ちなみに、Pubmedからのリンク先ではフリーで読めなかったので、以下のリンク先からアクセスして頂ければと思います。

https://www.vumc.nl/afdelingen-themas/41463/27797/2089686/1611848/1611870/literatuur.pdf

 

参考文献 Intensive blood-glucose control with sulphonylureas or insulin compared with conventional treatment and risk of complications in patients with type 2 diabetes (UKPDS 33)

リンク  https://www.ncbi.nlm.nih.gov/pubmed/9742976

 

 PMID:9742976

 

研究デザイン:ランダム化比較試験

 

論文のPECO

P:新規に糖尿病を発症した患者(中央値54歳)のうち、3カ月の食事療法後の平均空腹時血糖が6.1~15.0mmol/L(109.8~270 mg/dl)の患者3867名

E:インスリンやSU剤を用いた厳格な血糖コントロール→空腹時血糖<108mg/dl(6.0mmo/L)を目指す

C:従来の食事療法(空腹時血糖値>270mg/dlになったときのみ薬剤使用)

O:(Primary)

①糖尿病関連エンドポイント(突然死、高血糖または低血糖による死亡、致死性・非致死性心筋梗塞狭心症心不全脳卒中、腎不全、脚切断、硝子体出血、光凝固を必要とする網膜症、失明、水晶体摘出術)

②糖尿病関連死亡(心筋梗塞脳卒中・末梢血管疾患・腎疾患・高血糖低血糖による死亡、突然死)

③総死亡

 

 

除外基準

3mmol/Lを超えるケトン尿症、175mmol/Lを超える血清クレアチニン、1年以内の心筋梗塞狭心症心不全、主要血管イベント、レーザー治療を必要とする網膜症、悪性高血圧、未治療の内分泌障害、インスリン療法に影響する職業、重度の併存疾患、理解不十分な状態、研究への無意欲

 

※使用されたSU薬:クロルプロパミド、グリベンクラミド、グリピジド

 

ランダム化されているか?

→ランダム化されている

 

一次アウトカムは明確か?

→アウトカムが多数存在するため注意が必要

 

真のアウトカムか?

→真のアウトカム

 

盲検化されているか?

→盲検化はされていないと思われる。
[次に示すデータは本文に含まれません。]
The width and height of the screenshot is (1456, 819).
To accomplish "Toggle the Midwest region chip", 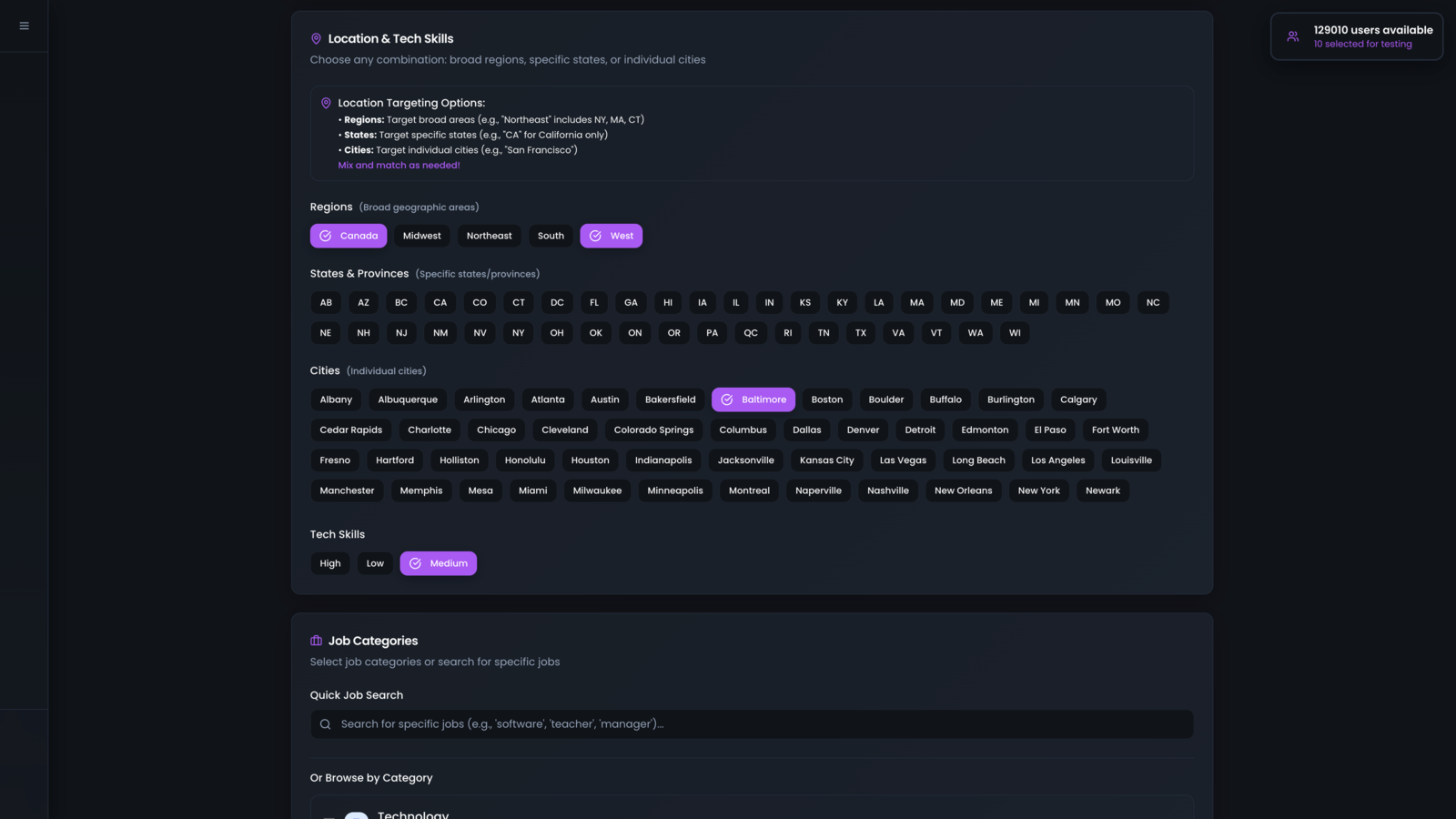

PROBE法?

 

均等に割り付けられているか

→均等に2群に割り付けられていると思われる

 

ITT解析を行われているか?

→ITT解析されている

 

サンプルサイズ

→3600名(パワー81%、α=1%?)

 

脱落率は結果を覆すほどあるか?

→具体的な追跡率が分からなかったが、ランダム化された人数と結果の人数が同じなので大きく影響を及ぼすほどの脱落ではないかも。

 

追跡期間

→中央値10.0年

 

結果

【ベースライン】

平均年齢 E群:54歳 C:54歳

空腹時血糖 E群:142.2mg/dl C群:145.7mg/dl

 

HbA1cの変化】

E群:ベースライン:7.05%→6.6%→7.5%→8.1%

C群:ベースライン:7.09%→7.4%→8.4%→8.7%

 

①糖尿病関連エンドポイント

E群:963/2729件(40.9/1000人年)vs C群:438/1138件(46.0/1000人年)

RR=0.88(95%CI:0.79~0.99)  p=0.029

 

②糖尿病関連死亡

E群:285/2729件(10.4/1000人年)vs C群:129/1138件(11.5/1000人年)

RR=0.90(95%CI:0.73~1.11) p=0.34

 

③総死亡

E群:489/2729件(17.9/1000人年)vs C群:213/1138件(18.9/1000人年)

RR=0.94(95%CI:0.80~1.10) p=0.44

 

 

感想

 糖尿病関連エンドポイントの中には、切断や水晶体摘出術などソフトエンドポイントも含まれている。そして、小血管イベントに結果が引っ張られているような印象であるため、結果は割り引いて考えた方が良さそうだと感じた。

 そもそも、厳格コントロール群は空腹時血糖<6.0mmol/Lを目指していたはずだが、Figure2を見ると最終的に全くもってこの目標値から外れてしまっており、血糖コントロールが上手くいっていないような印象を受けた。

 くわえて本研究の患者のベースラインにおける年齢は54歳と若いので、死亡などのアウトカムに差が出なかったという事も考えられるが、もう少し血糖コントロールの上手くいった場合の結果というのがどうなのか調べていきたい。

 

ということで、引き続きUKPDS34、UKPDS80なども読んでみようと思う。

 

今回も最後までお付き合い頂きありがとうございました。